2.2. Nella specie, risulta che la ricorrente, anche al di là dell’impropria intestazione dei denunciati vizi di legittimità, che richiamano il previgente tenore testuale della citata disposizione, nello sviluppo argomentativo dei motivi di ricorso non ha espressamente dedotto la mancata considerazione di una serie di “circostanze di fatto” decisive che l’Ufficio aveva posto alla base del provvedimento accertativo e che erano state oggetto di contraddittorio; e, parimenti, dalla motivazione dell’impugnata sentenza risulta che la CTR ha ampiamente preso in considerazione il la presentazione dell’istanza di rimborso da parte della società italiana, ritenendo, anche sulla base della qualificazione giuridica attribuita all’atto e sulla scorta del citato pronunciamento di questa Corte, che la stessa, in quanto proveniente da soggetto non legittimato, non potesse rilevare ai fini dell’impedimento della decadenza ex art. 38 cit..

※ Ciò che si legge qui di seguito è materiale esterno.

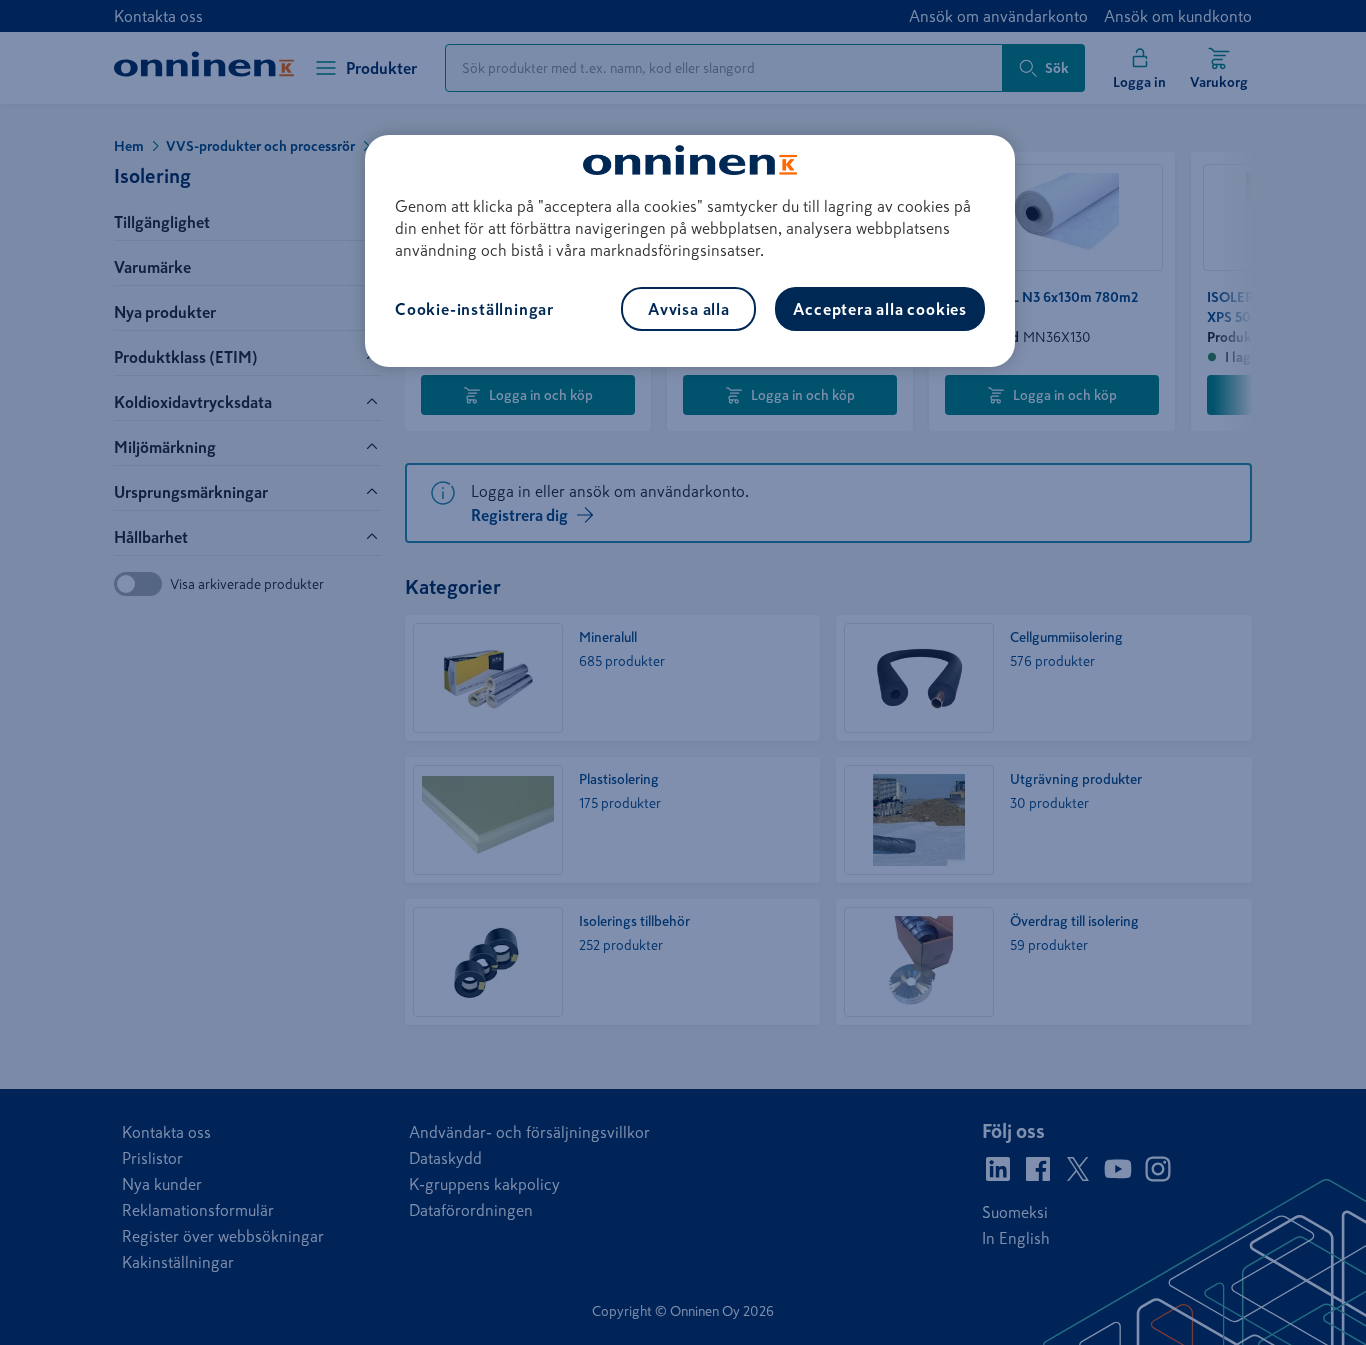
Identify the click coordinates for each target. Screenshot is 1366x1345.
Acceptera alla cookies (880, 309)
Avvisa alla (689, 309)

3. In conclusione, il ricorso deve essere dichiarato inammissibile. La ricorrente deve essere, conseguentemente, condannata al pagamento d- le spese processuali in favore dell’Agenzia delle entrate, che si liquidano in Euro 7.500,00 oltre spese prenotate a debito.

Ai sensi del D.P.R. n. 115 del 2002, art. 13, comma 1 quater, il Collegio dà, altresì, atto della sussistenza dei presupposti per il versamento, da parte del ricorrente, dell’ulteriore importo a titolo di contributo unificato pari a quello dovuto per il ricorso, a norma dello stesso art. 13, comma 1 – bis.

PQM

La Corte dichiara inammissibile il ricorso. Condanna la ricorrente al pagamento delle spese processuali in favore dell’Agenzia delle entrate, che si liquidano in Euro 7.500,00 oltre spese prenotate a debito.

Ai sensi del D.P.R. n. 115 del 2002, art. 13, comma 1 quater, dà atto della sussistenza dei presupposti per il versamento, da parte della ricorrente, dell’ulteriore importo a titolo di contributo unificato pari a quello dovuto per il ricorso, a norma dello stesso art. 13, comma 1 – bis.

Così deciso in Roma, il 28 marzo 2019.